California manufacturers weigh the costs of new greenhouse emissions rules

— The Morning Star Co.’s three plants in California emit roughly 200,000 metric tons of carbon dioxide into the atmosphere each year as they turn tomatoes into ketchup, spaghetti sauce and juice used by millions of consumers around the world.

Beginning Tuesday, under the terms of a California environmental law known as AB 32, Morning Star and 350 other companies statewide will begin paying for those emissions.

Companies are trying to figure out how this will affect their bottom lines and have lobbied state regulators to minimize the costs. In the meantime they are weighing their options. Should they stay and adapt or move operations? Should they retrofit and innovate to reduce emissions? Should they swallow the regulatory costs or pass them on to customers?

Each company’s calculus depends on its particular circumstance. Morning Star has to be near the tomato fields of California’s Central Valley, so relocating was never an option. Its biggest question is how to handle the extra costs.

The rules are relatively simple for producers like Morning Star. At the end of 2014, they must present stateissued allowances — one per metric ton of emissions — for the greenhouse gases they emitted in 2013.

For the 200,000 metric tons of carbon dioxide emitted annually by its three plants, Morning Star is being awarded about 192,500 free allowances the first year; the company must buy the remainder on the open market. In the first allowance auction in November, the allowance price settled at $10.09 a ton, meaning in the first year Morning Star has to pay roughly $75,000 to cover its emissions.
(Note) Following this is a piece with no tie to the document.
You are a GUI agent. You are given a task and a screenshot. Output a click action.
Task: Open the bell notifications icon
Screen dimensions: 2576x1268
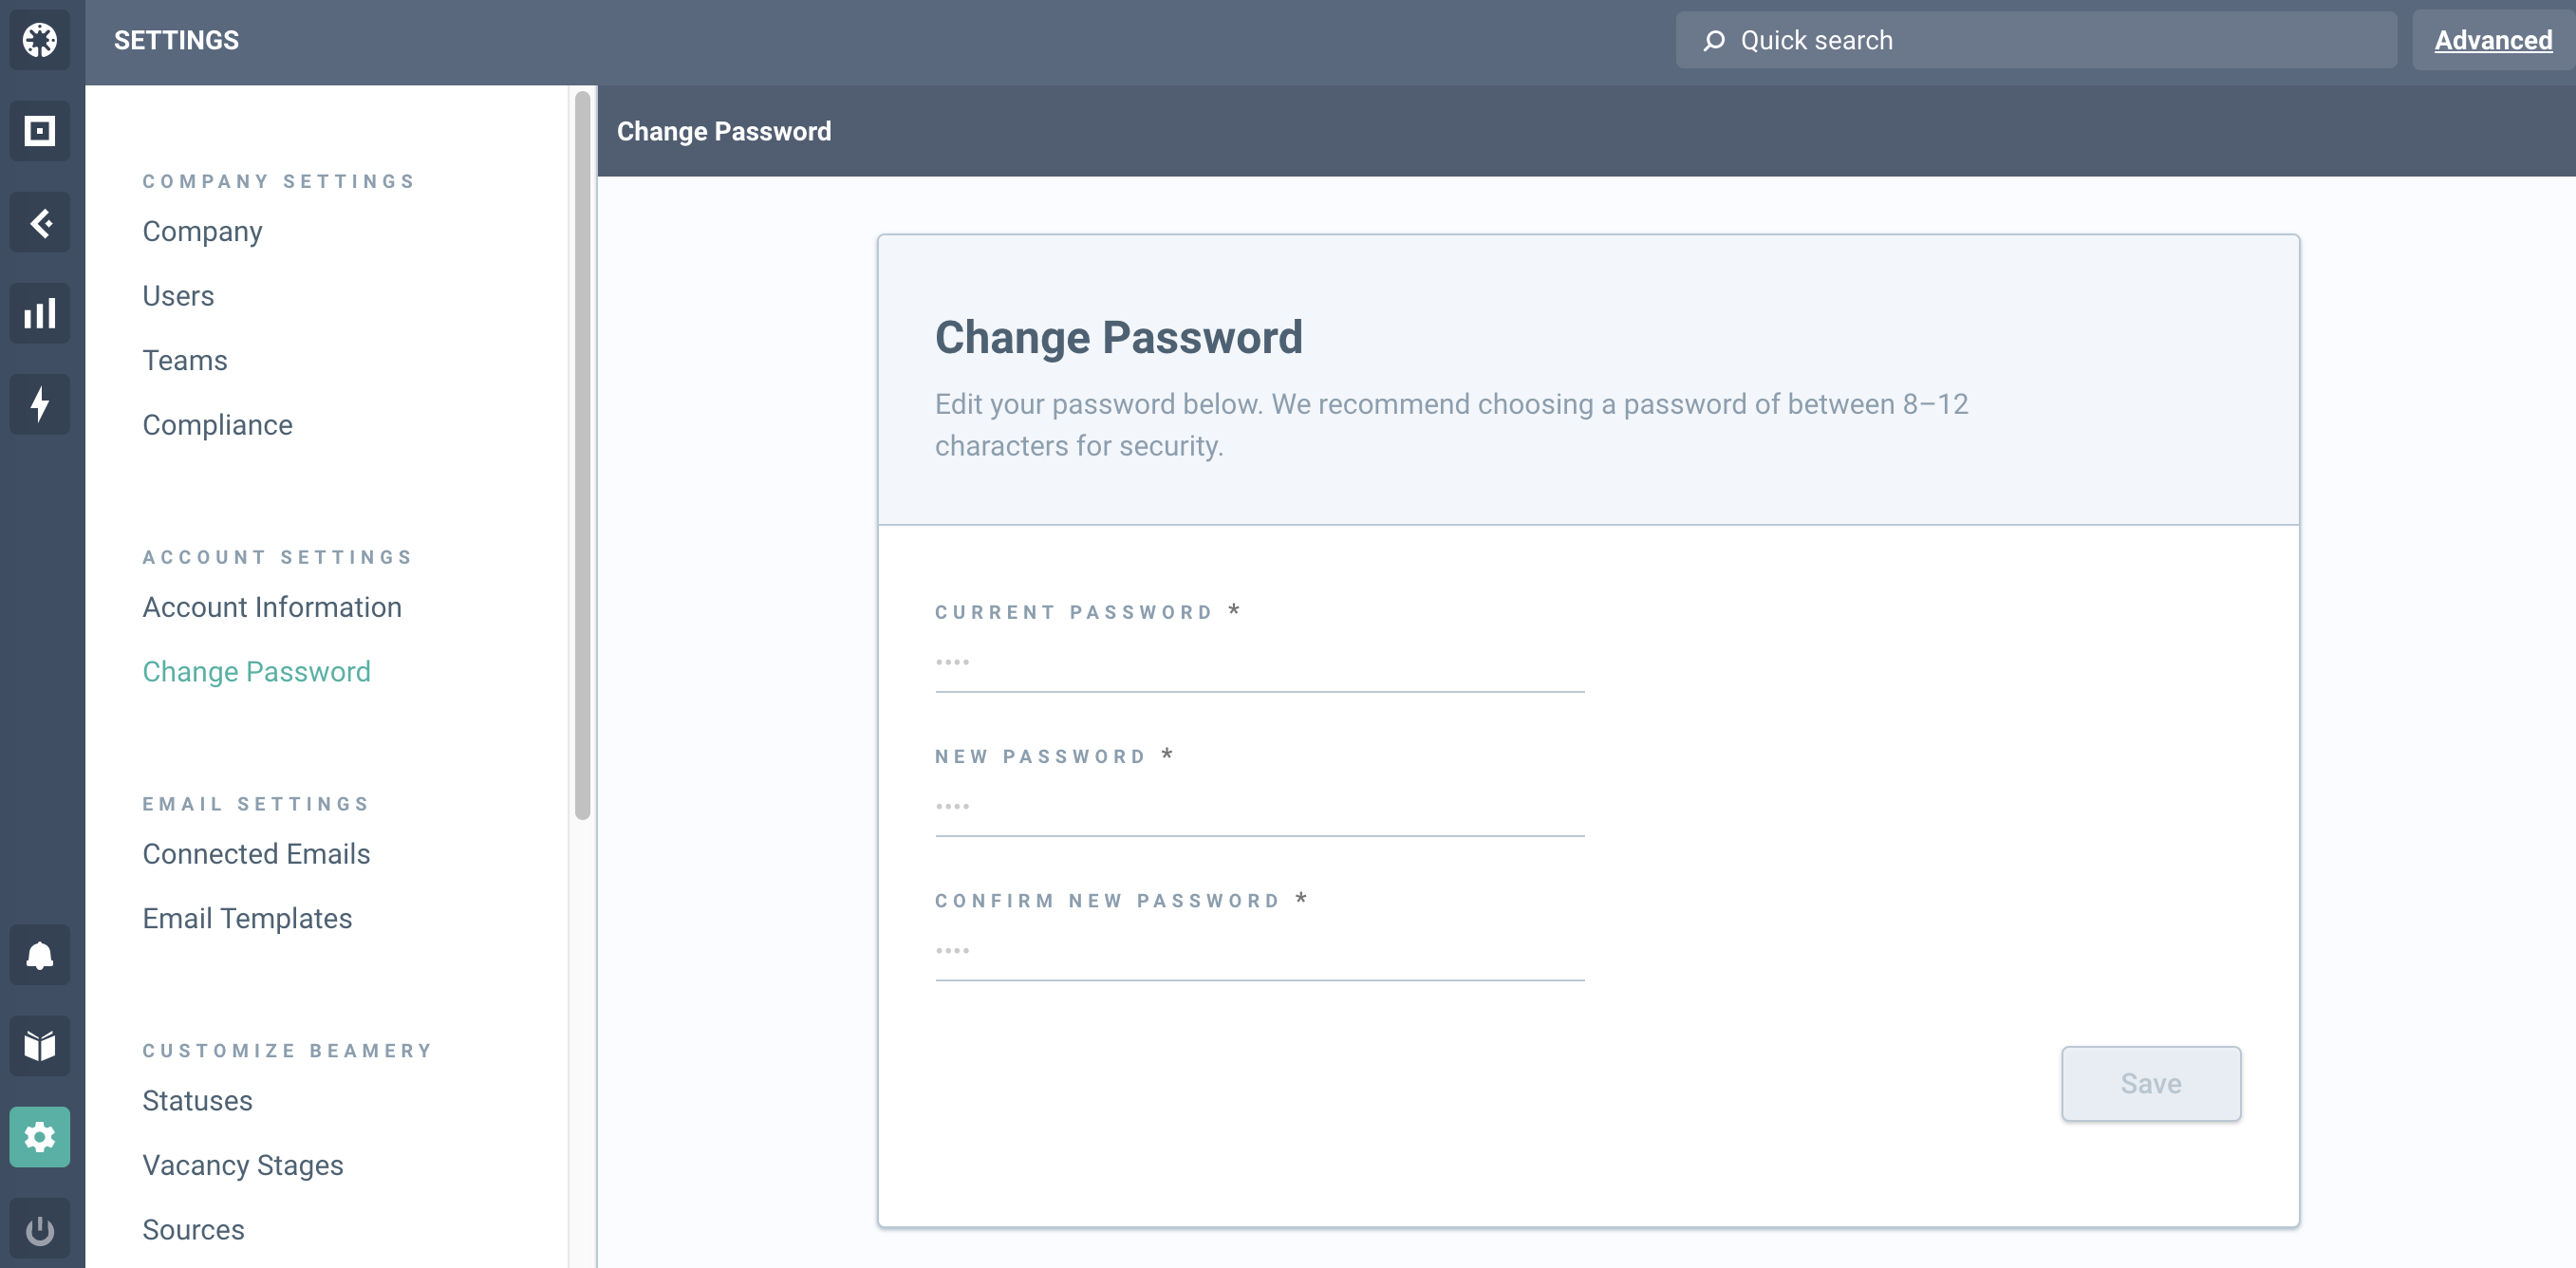click(x=40, y=955)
But over the next five years, the number of free allowances will decrease sharply to encourage further emissions cuts. At current rates, that means Morning Star will have to buy 100,000 allowances for both 2017 and 2018, by which time the prices may have doubled or tripled in an open market. The company estimates the law will cost it an extra $20 million over the next seven years.

Nick Kastle, a company spokesman, said it would almost certainly pass on the new costs to makers of ketchup and frozen pizza, which likely will share the extra costs with consumers. “People nationwide are going to be affected by AB 32,” he said.